### ACTIVITY
Please print all the lines below exactly as they are written.

------------------------------

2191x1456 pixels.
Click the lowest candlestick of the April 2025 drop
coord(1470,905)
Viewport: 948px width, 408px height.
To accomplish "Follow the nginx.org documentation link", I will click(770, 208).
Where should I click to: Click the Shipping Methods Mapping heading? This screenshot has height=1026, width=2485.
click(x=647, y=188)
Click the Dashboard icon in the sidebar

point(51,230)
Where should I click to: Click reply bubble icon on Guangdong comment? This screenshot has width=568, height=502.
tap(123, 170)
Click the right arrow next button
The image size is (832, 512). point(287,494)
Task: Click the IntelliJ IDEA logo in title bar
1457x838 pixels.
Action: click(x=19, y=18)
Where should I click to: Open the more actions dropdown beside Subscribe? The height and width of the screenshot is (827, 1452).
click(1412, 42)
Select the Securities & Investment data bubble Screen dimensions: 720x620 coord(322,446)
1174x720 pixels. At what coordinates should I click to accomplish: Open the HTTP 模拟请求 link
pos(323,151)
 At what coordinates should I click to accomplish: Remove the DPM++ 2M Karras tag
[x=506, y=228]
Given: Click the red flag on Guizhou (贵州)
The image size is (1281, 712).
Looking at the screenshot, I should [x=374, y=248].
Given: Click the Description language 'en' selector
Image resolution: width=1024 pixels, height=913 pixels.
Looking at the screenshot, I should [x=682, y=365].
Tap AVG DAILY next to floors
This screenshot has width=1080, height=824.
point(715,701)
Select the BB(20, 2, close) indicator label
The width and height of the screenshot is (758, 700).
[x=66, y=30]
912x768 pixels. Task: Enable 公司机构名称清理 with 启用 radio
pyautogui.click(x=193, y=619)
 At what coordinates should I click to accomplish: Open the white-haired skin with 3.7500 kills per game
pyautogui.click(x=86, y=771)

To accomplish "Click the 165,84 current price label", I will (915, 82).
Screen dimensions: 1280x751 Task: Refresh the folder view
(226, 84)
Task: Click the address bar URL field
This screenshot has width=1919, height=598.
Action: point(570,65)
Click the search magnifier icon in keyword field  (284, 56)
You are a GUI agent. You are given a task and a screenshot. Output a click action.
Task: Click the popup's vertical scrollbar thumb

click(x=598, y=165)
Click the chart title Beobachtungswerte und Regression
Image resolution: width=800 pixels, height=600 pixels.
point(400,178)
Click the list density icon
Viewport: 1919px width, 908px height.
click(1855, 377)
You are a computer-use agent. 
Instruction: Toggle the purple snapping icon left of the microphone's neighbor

------------------------------

### THE COMPLETED TASK
2191x1456 pixels.
Click the lowest candlestick of the April 2025 drop
coord(1470,905)
Viewport: 948px width, 408px height.
To accomplish "Follow the nginx.org documentation link", I will click(770, 208).
Where should I click to: Click the Shipping Methods Mapping heading? This screenshot has height=1026, width=2485.
click(x=647, y=188)
Click the Dashboard icon in the sidebar

point(51,230)
Where should I click to: Click reply bubble icon on Guangdong comment? This screenshot has width=568, height=502.
tap(123, 170)
Click the right arrow next button
The image size is (832, 512). point(287,494)
Task: Click the IntelliJ IDEA logo in title bar
1457x838 pixels.
Action: click(x=19, y=18)
Where should I click to: Open the more actions dropdown beside Subscribe? The height and width of the screenshot is (827, 1452).
click(1412, 42)
Select the Securities & Investment data bubble Screen dimensions: 720x620 coord(322,446)
1174x720 pixels. At what coordinates should I click to accomplish: Open the HTTP 模拟请求 link
pos(323,151)
 At what coordinates should I click to accomplish: Remove the DPM++ 2M Karras tag
[x=506, y=228]
Given: Click the red flag on Guizhou (贵州)
The image size is (1281, 712).
Looking at the screenshot, I should [x=374, y=248].
Given: Click the Description language 'en' selector
Image resolution: width=1024 pixels, height=913 pixels.
Looking at the screenshot, I should [x=682, y=365].
Tap AVG DAILY next to floors
This screenshot has width=1080, height=824.
point(715,701)
Select the BB(20, 2, close) indicator label
The width and height of the screenshot is (758, 700).
[x=66, y=30]
912x768 pixels. Task: Enable 公司机构名称清理 with 启用 radio
pyautogui.click(x=193, y=619)
 At what coordinates should I click to accomplish: Open the white-haired skin with 3.7500 kills per game
pyautogui.click(x=86, y=771)

To accomplish "Click the 165,84 current price label", I will (915, 82).
Screen dimensions: 1280x751 Task: Refresh the folder view
(226, 84)
Task: Click the address bar URL field
This screenshot has width=1919, height=598.
Action: point(570,65)
Click the search magnifier icon in keyword field  (284, 56)
You are a GUI agent. You are given a task and a screenshot. Output a click action.
Task: Click the popup's vertical scrollbar thumb

click(x=598, y=165)
Click the chart title Beobachtungswerte und Regression
Image resolution: width=800 pixels, height=600 pixels.
point(400,178)
Click the list density icon
Viewport: 1919px width, 908px height.
click(1855, 377)
You are a computer-use agent. 
Instruction: Toggle the purple snapping icon left of the microphone's neighbor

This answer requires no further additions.